Stored records:
________
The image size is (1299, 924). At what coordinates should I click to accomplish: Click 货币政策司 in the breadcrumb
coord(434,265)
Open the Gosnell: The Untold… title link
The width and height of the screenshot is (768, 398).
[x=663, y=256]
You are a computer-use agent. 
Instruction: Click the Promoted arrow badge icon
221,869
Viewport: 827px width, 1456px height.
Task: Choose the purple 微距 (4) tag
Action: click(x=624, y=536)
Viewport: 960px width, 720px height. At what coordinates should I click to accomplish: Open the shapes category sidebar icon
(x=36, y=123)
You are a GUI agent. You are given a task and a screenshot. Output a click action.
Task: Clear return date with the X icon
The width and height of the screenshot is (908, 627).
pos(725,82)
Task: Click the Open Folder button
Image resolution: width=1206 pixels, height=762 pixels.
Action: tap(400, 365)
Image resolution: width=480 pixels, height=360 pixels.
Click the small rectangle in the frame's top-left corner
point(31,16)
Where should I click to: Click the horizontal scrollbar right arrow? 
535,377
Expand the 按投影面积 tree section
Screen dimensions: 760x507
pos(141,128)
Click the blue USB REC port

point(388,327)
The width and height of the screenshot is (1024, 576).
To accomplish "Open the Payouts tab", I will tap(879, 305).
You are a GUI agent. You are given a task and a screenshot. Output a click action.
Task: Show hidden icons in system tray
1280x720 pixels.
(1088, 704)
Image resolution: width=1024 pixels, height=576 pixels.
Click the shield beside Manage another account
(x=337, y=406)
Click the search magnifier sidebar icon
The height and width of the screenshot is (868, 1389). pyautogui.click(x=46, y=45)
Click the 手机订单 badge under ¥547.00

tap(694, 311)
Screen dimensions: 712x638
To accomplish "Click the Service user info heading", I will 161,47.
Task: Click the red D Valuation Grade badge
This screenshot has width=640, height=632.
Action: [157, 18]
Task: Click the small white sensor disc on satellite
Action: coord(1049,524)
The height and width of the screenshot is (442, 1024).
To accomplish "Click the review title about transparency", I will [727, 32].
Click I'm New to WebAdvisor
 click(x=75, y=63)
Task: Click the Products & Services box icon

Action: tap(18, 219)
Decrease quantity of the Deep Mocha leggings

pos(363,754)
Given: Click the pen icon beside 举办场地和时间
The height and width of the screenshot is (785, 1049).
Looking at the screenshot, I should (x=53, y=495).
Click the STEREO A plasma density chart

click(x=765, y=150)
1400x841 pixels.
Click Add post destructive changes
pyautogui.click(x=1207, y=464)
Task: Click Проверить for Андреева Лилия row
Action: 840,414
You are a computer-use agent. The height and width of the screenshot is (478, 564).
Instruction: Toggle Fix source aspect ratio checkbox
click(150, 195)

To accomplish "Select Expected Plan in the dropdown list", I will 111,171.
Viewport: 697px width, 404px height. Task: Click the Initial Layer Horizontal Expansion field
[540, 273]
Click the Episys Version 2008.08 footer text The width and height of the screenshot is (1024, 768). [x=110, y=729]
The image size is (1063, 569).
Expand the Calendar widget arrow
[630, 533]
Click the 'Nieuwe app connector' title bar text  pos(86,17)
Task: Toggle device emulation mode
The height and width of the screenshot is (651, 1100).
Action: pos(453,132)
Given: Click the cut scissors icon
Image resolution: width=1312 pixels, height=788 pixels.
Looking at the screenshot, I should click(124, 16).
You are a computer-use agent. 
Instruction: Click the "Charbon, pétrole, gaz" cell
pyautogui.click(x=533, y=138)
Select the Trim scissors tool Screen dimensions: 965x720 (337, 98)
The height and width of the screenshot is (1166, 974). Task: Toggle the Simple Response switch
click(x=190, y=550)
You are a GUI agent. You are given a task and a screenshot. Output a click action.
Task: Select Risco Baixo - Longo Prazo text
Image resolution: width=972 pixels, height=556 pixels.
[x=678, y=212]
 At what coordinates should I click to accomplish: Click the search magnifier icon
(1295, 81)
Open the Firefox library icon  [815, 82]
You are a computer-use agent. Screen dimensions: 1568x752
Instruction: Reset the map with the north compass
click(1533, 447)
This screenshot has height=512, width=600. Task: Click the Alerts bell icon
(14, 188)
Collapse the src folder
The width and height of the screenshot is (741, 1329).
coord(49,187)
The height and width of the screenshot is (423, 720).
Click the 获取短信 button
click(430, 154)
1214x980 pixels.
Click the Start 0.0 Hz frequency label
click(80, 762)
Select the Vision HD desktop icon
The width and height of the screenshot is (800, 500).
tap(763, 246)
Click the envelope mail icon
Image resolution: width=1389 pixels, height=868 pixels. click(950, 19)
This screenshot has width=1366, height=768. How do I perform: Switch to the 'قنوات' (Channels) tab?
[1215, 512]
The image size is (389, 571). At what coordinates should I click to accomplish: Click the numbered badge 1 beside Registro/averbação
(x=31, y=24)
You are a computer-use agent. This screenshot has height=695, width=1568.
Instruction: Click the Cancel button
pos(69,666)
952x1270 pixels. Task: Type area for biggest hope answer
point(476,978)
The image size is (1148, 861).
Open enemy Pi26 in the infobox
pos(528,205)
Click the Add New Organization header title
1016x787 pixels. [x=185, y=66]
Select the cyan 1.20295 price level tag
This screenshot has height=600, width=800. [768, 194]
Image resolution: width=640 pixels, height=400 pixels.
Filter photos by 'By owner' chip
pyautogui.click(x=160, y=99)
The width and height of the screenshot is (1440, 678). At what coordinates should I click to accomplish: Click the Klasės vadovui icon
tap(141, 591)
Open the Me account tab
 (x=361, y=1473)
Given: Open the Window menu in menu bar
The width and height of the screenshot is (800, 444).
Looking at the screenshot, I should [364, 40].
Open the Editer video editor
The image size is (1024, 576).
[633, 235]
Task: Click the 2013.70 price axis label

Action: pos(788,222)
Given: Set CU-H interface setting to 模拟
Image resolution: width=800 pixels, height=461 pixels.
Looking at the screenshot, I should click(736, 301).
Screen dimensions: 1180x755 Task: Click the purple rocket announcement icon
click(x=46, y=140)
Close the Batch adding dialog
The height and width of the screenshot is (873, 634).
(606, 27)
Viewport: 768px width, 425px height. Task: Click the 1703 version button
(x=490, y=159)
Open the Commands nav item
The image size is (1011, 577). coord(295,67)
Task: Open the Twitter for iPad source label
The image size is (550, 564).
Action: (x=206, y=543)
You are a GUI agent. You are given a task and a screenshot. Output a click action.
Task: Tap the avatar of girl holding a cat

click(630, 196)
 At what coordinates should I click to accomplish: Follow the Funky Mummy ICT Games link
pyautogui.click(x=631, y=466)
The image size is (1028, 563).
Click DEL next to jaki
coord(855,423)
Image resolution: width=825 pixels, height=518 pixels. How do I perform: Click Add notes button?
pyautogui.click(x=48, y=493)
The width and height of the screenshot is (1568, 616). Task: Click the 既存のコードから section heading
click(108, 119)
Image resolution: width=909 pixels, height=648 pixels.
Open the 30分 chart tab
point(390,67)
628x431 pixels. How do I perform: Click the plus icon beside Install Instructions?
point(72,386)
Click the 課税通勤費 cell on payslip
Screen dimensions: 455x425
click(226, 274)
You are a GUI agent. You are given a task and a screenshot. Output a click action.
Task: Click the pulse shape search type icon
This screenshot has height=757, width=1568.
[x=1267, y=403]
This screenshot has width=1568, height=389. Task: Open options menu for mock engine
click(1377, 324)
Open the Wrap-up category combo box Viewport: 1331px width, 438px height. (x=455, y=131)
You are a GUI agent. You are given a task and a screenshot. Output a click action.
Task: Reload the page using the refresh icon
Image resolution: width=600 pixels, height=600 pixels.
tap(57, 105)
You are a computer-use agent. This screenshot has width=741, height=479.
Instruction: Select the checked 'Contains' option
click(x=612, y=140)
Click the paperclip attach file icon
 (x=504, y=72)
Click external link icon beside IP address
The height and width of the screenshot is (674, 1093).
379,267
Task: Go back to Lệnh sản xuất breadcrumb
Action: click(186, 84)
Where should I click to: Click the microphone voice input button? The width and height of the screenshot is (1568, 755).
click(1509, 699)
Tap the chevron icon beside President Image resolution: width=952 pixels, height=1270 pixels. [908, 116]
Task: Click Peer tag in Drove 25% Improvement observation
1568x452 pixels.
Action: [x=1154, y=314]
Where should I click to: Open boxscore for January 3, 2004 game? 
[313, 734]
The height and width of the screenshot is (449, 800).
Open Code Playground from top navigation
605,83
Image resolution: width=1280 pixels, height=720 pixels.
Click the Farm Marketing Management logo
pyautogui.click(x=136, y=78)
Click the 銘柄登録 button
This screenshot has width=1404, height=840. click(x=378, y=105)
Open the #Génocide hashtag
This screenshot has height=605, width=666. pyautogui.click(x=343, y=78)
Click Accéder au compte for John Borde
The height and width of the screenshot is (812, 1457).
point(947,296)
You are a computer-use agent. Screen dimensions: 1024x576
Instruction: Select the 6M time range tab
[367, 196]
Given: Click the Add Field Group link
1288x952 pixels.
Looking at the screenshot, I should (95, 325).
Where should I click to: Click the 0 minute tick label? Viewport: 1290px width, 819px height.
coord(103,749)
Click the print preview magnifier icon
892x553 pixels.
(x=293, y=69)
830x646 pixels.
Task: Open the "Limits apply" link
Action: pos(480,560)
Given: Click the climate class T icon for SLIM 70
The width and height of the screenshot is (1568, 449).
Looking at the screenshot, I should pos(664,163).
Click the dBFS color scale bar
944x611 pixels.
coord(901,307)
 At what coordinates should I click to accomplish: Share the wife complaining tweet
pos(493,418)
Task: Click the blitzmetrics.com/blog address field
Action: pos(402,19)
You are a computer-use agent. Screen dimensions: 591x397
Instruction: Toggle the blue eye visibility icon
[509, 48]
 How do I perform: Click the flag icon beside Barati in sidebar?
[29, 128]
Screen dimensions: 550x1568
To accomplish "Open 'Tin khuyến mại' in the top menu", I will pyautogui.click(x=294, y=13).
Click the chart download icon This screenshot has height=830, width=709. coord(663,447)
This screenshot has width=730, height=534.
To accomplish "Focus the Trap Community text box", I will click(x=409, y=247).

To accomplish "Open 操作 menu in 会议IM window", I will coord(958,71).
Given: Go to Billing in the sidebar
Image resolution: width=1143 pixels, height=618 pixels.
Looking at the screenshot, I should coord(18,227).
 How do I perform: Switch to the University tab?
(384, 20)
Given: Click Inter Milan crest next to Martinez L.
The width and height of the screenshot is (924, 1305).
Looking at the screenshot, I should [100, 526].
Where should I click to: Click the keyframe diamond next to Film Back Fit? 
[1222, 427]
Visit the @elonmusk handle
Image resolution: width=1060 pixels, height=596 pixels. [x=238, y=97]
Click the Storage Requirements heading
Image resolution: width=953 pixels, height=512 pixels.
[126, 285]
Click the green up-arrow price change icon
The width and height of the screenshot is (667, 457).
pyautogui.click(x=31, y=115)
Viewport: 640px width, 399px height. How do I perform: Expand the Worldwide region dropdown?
________
EXERCISE DETAILS - What lines in the records contain the word "dropdown"? Return each one.

WRITTEN RESPONSE -
To accomplish "Select Expected Plan in the dropdown list", I will 111,171.
Viewport: 640px width, 399px height. How do I perform: Expand the Worldwide region dropdown?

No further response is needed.